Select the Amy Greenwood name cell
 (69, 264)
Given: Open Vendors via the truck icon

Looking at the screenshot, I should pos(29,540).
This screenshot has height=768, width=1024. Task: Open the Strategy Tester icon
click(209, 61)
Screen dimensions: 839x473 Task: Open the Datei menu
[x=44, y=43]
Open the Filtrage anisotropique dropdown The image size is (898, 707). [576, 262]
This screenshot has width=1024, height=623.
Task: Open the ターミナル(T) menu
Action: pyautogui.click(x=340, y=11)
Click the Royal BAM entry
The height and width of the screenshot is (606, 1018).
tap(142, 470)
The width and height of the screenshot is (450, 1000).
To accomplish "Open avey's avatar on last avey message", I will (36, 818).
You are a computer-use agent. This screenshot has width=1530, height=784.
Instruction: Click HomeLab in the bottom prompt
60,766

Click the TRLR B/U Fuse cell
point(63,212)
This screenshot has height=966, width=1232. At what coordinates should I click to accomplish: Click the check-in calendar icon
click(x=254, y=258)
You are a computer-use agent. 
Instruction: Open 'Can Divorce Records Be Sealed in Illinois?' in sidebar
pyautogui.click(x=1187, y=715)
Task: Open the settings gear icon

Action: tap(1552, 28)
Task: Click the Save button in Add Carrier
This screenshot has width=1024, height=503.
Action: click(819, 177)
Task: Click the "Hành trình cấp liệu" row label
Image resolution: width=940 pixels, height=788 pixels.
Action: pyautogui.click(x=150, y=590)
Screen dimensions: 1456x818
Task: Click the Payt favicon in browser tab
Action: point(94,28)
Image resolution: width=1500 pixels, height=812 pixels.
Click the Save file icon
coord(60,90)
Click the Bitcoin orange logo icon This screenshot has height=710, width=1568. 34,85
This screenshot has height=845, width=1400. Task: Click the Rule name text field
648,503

*WORK TO DO*: Count the lines in the entries above that contain the string "Instruction", matching case exactly, and reply with the number alone.

*SOLUTION*: 2